Third, for some authors, their first experience with the academic reviewing process happens with papers they submit to medium-sized generalist journals like PEJ. If editors of higher-ranked journals do not see much potential in the article and decide to reject the paper without being reviewed, authors never get a chance to experience the academic reviewing process and are therefore never given the opportunity to learn from it. Medium-sized journals like PEJ can be crucial for young researchers that need to learn the basics of how to organize a paper or make a convincing argument to continue to write more and better papers. If journals like PEJ were to disappear, there would be much less opportunities for new researchers to learn and experience what publishing an academic paper requires.
To conclude, even if for certain parts of the academic world publishing in a medium-sized generalist journal brings them just a token benefit, there are large parts of the academic world that need access to journals like PEJ to grow and learn.We will continue this job!
Remembering Fernando Branco (1963–2019)
Fernando Branco was a strong supporter of the PEJ project from the start and the journal is very proud to have had him serving as an Associate Editor from 2001 to 2015.
As an undergraduate at Universidade Católica Portuguesa (UCP), Fernando was the top student of his class.

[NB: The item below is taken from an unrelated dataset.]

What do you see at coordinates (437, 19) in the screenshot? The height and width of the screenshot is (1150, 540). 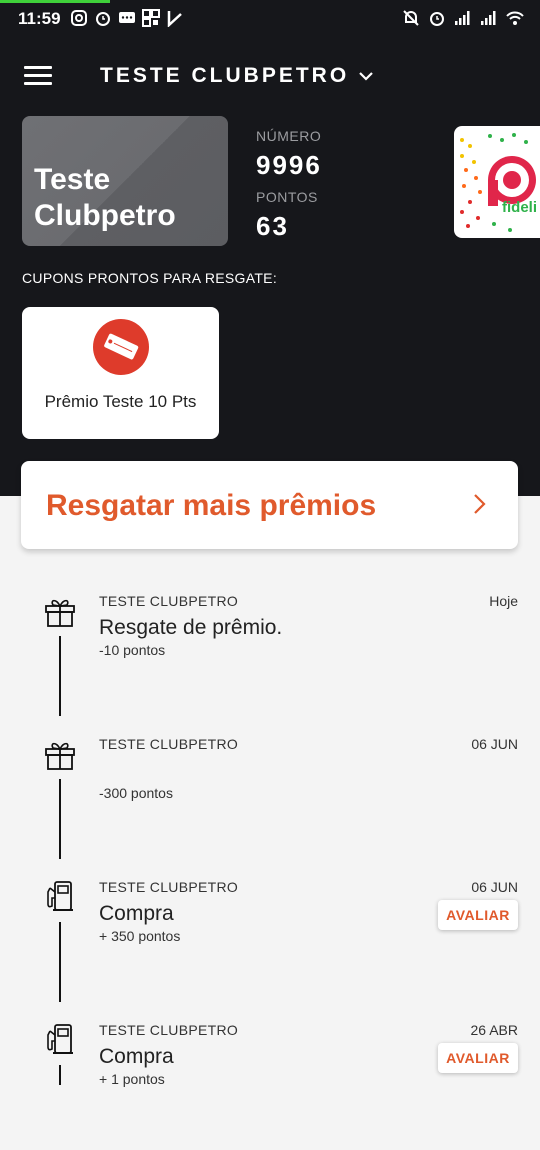 I see `alarm-clock-icon` at bounding box center [437, 19].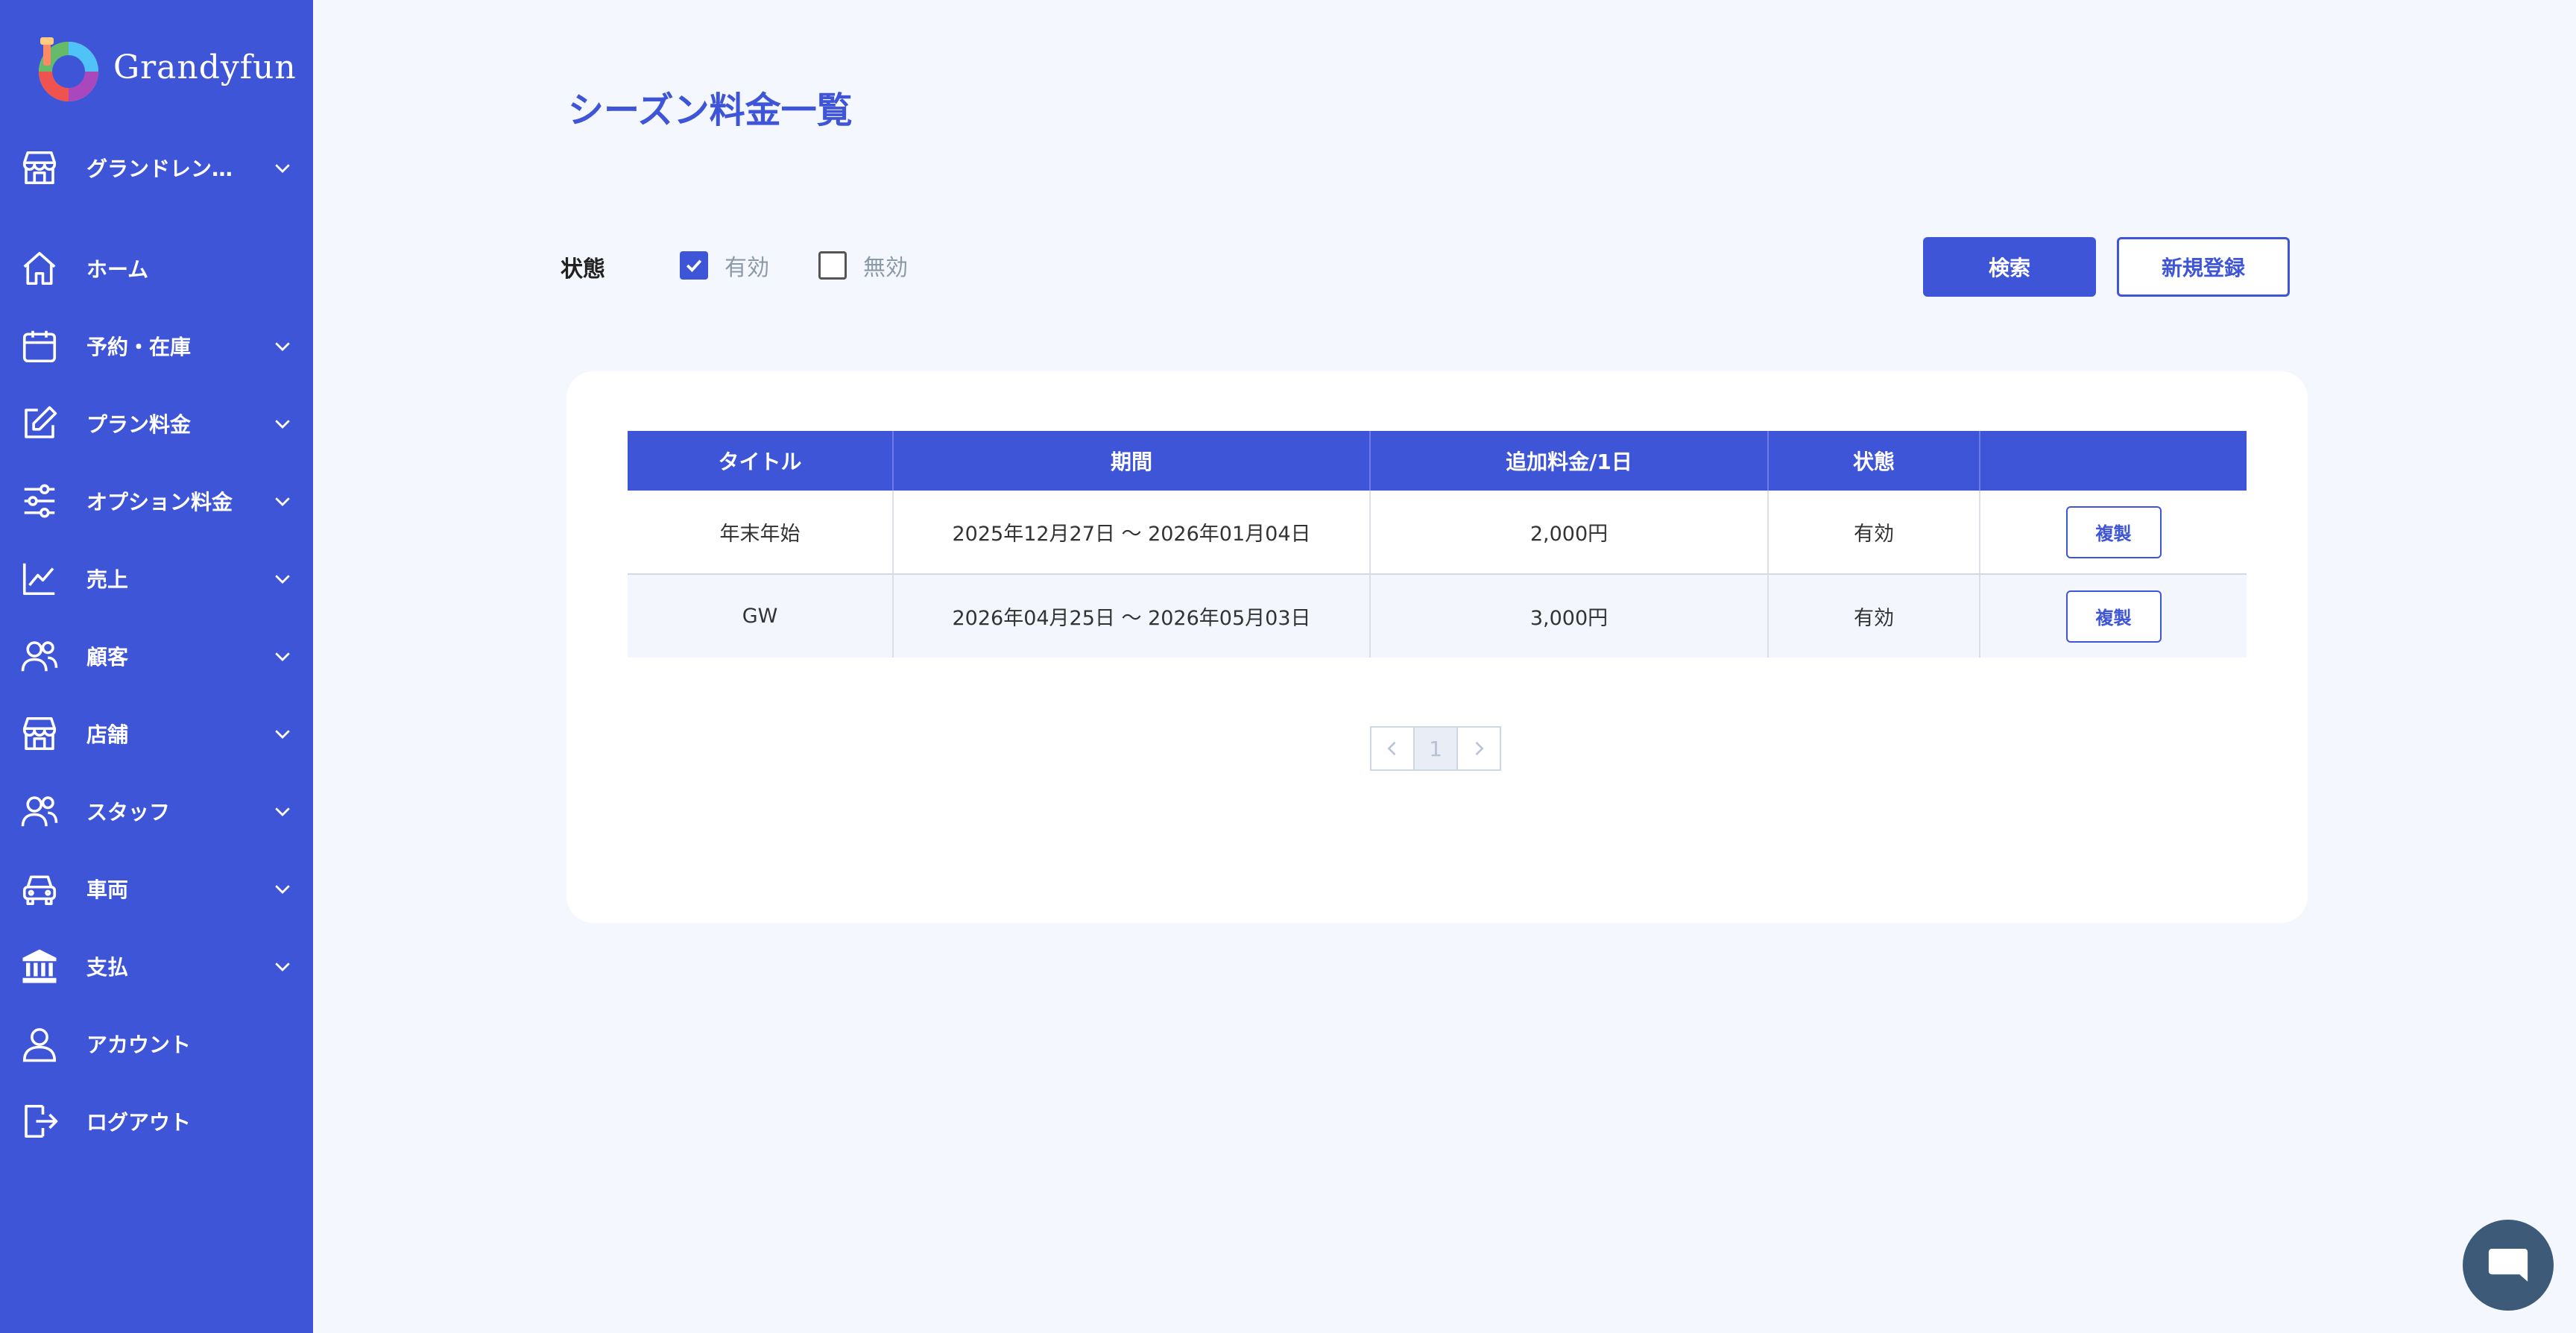 This screenshot has width=2576, height=1333. I want to click on logo-icon, so click(68, 69). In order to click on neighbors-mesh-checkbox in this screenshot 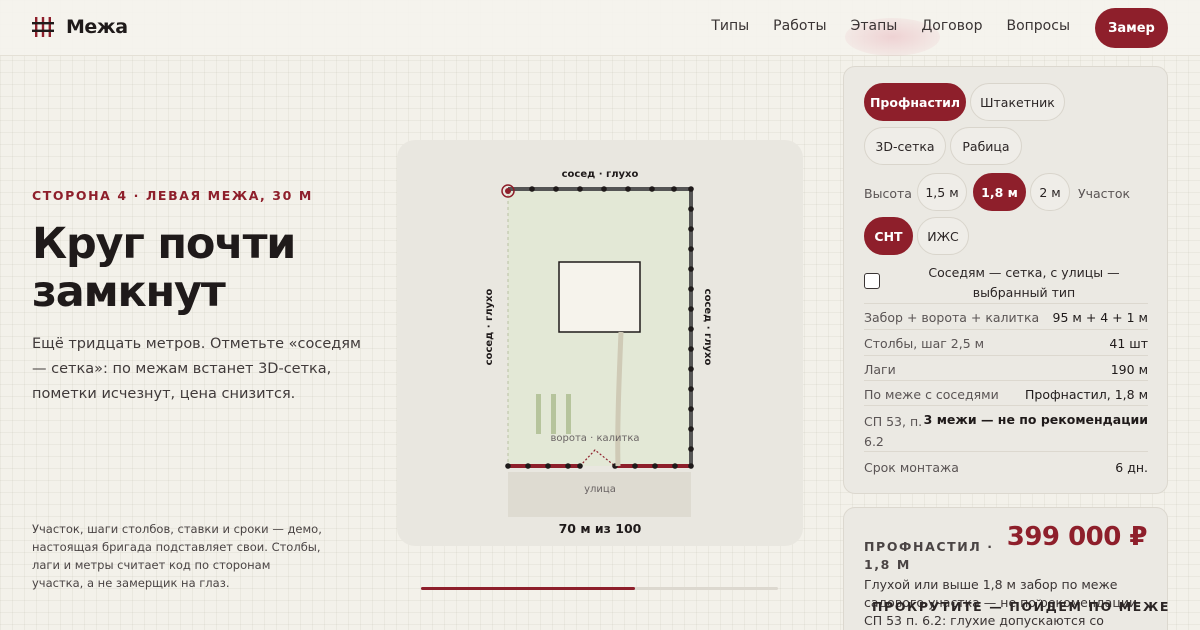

Then, he headed to MIT where he obtained his PhD in 1992. Back in Portugal, he returned to Católica Lisbon School of Business & Economics, where he taught, researched, and served as Dean and Deputy Rector of UCP.
In the 1990s, Fernando was part of the small pioneering group of economists based in Portugal that contributed to kick-start a sustained and increasing flow of research published in high-ranked international journals, such as the Journal of International Economics, Rand Journal of Economics, and Economic Theory. Fernando contributed to auction, information, and contract theories.
For those of us that were lucky enough to know him, we recall his politeness, discreetness, and also his refined but ironic sense of humour. He will be missed dearly.
The journals normally considered to be the top 5 economics journals are: American Economic Review, Econometrica, Journal of Political Economy, Quarterly Journal of Economics, and Review of Economic Studies.